In most cases, using Yum is easier than using RPM directly to manage package because Yum finds the latest available package, downloads it, and installs any required dependencies. Yum has its limits, though; it's only as good as its repositories, so it can't install software that's not stored in those repositories.

If you don't want to install the package but merely want to obtain it, you can use yumdomloader.

 $ yumdownloader samba

This can be handy if you need to update a system that's not connected to the Internet.
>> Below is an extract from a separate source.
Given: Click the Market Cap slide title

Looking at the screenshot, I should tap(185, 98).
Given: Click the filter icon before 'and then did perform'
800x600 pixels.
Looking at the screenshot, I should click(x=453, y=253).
 Command:                                          Description: 
 $ su                                              # or you can use sudo if installed.
 # rpm -q zsh                                      # check if it is installed.
 # wget #download in your current directory.
 # rpm -qpi zsh-5.4.1-1.fc27.x86_64.rpm            # Show information about the RPM package.
 # rpm -ivh zsh-5.4.1-1.fc27.x86_64.rpm            # Install the RPM package.
 # rpm -q zsh                                      # check if it is installed.
 # zsh                                             # launches zsh shell. 
 # rpm -V zsh                                      # system should not produce any output. 
 # rpm -e zsh                                      # system should not produce any output. This command removes the packages from the system. 
 # exit                                            # or Ctrl+D. 
 # rpm -q zsh                                      # The system should respond zsh is not installed.
 # yum install zsh
 # rpm -q zsh                                      # check if it is installed.
 # rpm -e zsh                                      # This removes again zsh from the system but produces no STDOUT. 

RPM Configuration Files

The main RPM configuration file is /usr/lib/rpm/rpmrc. This file sets a variety of options, mostly related to the CPU optimizations used when compiling source packages. You shouldn't edit this file, though; instead, you could create and edit /etc/rpmrc (to make global changes) or ~/.rpmrc (to make changes on a per-user basis). The main reason to create such file is to implement architecture optimizations —— For instance, to optimize your code for your CPU model by passing appropriate compiler option when build a source RPM into a binary RPM. This is done with the optflags line:

 optflags : athlon -02 -g -march=i686

This line tells RPM to pass the -02 -g -march-i686 option to the compiler whenever it's building for the athlon platform. Although RPM can determine your system's architecture, the optflags line by itself isn't likely to be enough to set the correct flags. Most default rpmrc files include a series of buildarchtranslate lines that cause rpmbuild (or rpm for older version of RPM) to use one set of optimizations for a whole family of CPUs. For x86 systems, these lines typically looks like this:

 buildarchtranslate: athlon: i386
 buildarchtranslate: i686: i386  
 buildarchtranslate: i586: i386
 buildarchtranslate: i486: i386
 buildarchtranslate: i386: i386

These lines tell RPM to translate the athlon, i686, i586, i486, and i386 CPU codes to use the i386 optimizations. This effectively defeats the purpose of any CPU-specific optimizations you create on the optflags line for your architecture, but it guarantees that the RPMs you build will be maximally portable. To change matters, you must alter the line for your CPU type, as returned when you type:

 $ uname -p

For instance, on an Athlon-based system, you might enter the following line:

 buildarchtranslate: athlon: athlon

Thereafter, when you rebuild a source RPM, the system will use the appropriate Athlon optimizations. The result can be slight performance boost on your own system but reduced protability —— depending on the precise optimizations you choose, such packages may not run on non-Athlon CPUs (you may not even able to install them on non-Athlon CPUs).

Yum Configuration Files

Yum is configured via the /etc/yum.conf file, with additional configuration files in the /etc/yum.repos.d directory. The yum.conf file holds basic options, such as the directory to which Yum downloads RPMs and where Yum logs its activities. Chances are that you won't need to modify this file. The /etc/yum.repos.d directory, on the other hand, potentially holds several files, each which describes a Yum repository —— that is, a site that holds RPMs that may be installed via Yum. You probably shouldn't directly edit these files; instead, if you want to add a repository, you should manually download the RPM that includes the repository configuration and install it using rpm. The next time you see Yum, it will access your new repository along whit the old ones. Several Yum repositories exist, mostly for Red Hat, CentOS, and Fedora, such as the following:

 Livna: This repository hosts multimedia tools, such as additional codecs and video drivers.  
 KDE Red Hat: Red Hat, CentOS, and Fedora favor the GNU Network Object Model Environment (GNOME) desktop environment, although they ship with the K Desktop Environment (KDE) too.
 Fresh RPMs: This repository provides additional RPMs, mostly focusing on multimedia applications and drivers. 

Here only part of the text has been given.